Dziennik dotarł do najnowszej decyzji Prokuratury Okręgowej w Warszawie, prowadzącej śledztwo w sprawie Totalizatora. Okazuje się, że prokuratorzy ostatecznie wywiesili białą flagę, umarzając wszystkie najważniejsze wątki tego postępowania. Powód? - brak znamion przestępstwa.
Przez lata prokuratura utrzymywała, że byli prezesi hazardowej spółki (co roku wpłaca do budżetu ponad 1 mld zł) mieli ją narazić na ponad 50 mln zł strat. Dziś zdaniem prokuratury - i wbrew opinii biegłego - są niewinni.
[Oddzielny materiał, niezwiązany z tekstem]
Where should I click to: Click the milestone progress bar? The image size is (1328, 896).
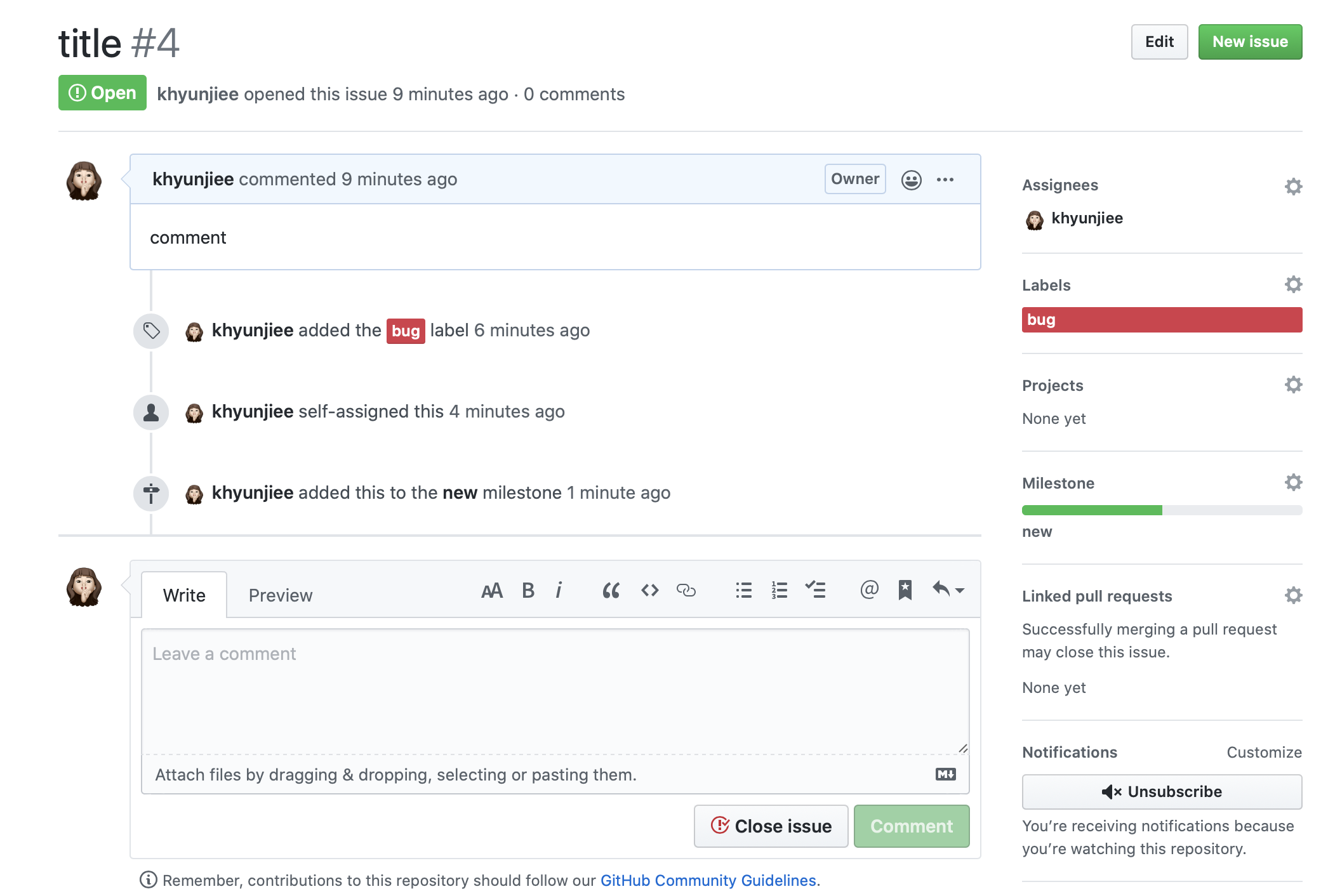[x=1161, y=510]

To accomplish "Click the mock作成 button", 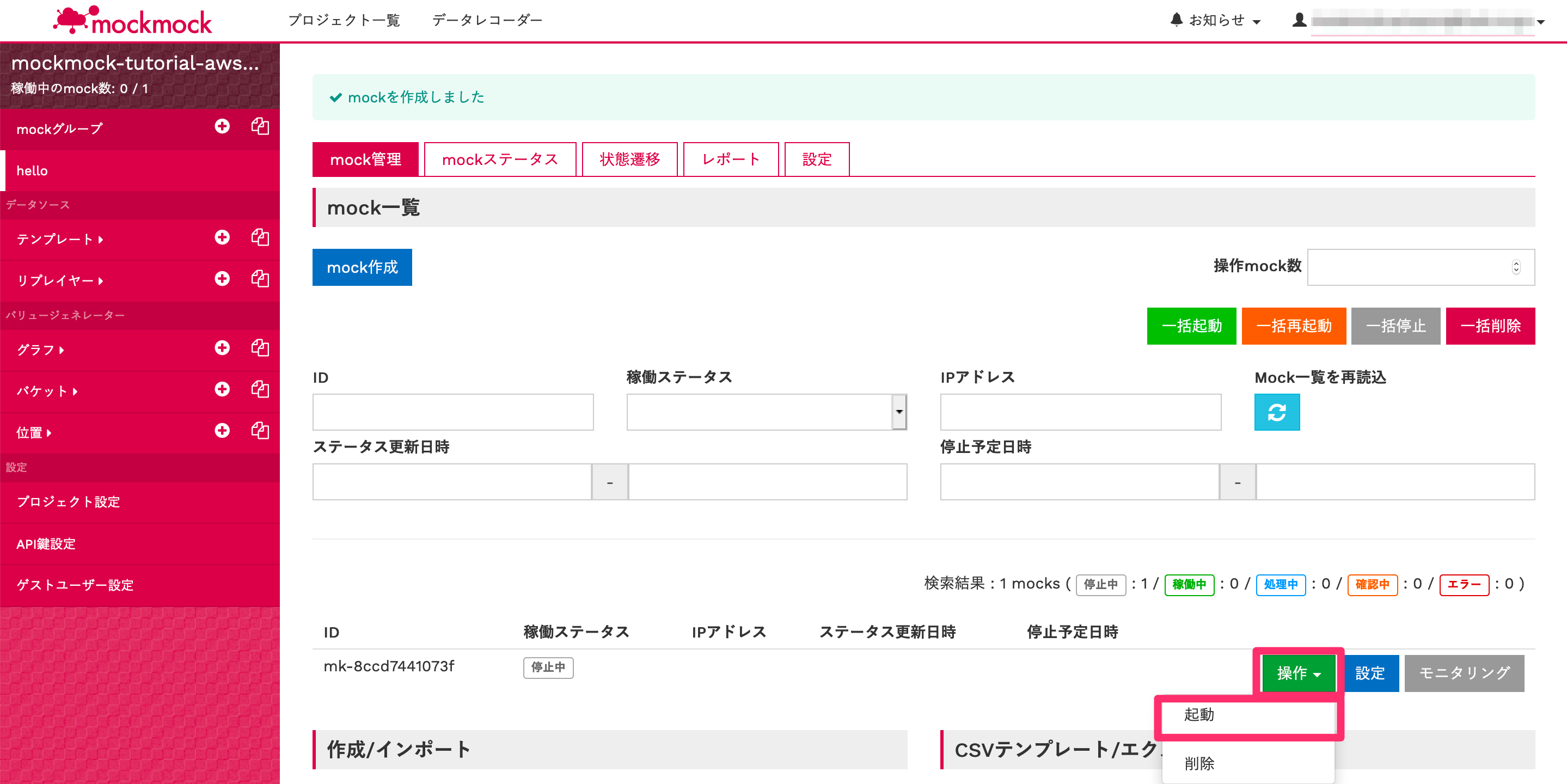I will pos(362,267).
Zdaniem "Pulsu Biznesu" na decyzję o umorzeniu bezpośredni wpływ miały trwające kilka miesięcy przesłuchania biegłego, w których uczestniczyli podejrzani ze swymi obrońcami.
Biegły nie wypadł zbyt dobrze, a po tym co się stało w przypadku Grzegorza Wieczerzaka, prokuratura bała się kolejnej kompromitującej wpadki przed sądem - wyjaśnia informator "Pulsu Biznesu".
Gazeta przypomina, że główny akt oskarżenia w sprawie Wieczerzaka o wyrządzenie PZU Życie ponad 170 mln zł strat upadł w kwietniu 2004 r. w rezultacie nieprawidłowości w pracy powołanych przez prokuraturę biegłych i szkolnych błędów popełnionych na początku śledztwa.
Siedem lat po aresztowaniu b. szefa PZU Życie kolejne śledztwa prokuratury są umarzane, a te które są jeszcze w toku - stoją w miejscu, pewnie czekając na umorzenie - konkluduje "Puls Biznesu".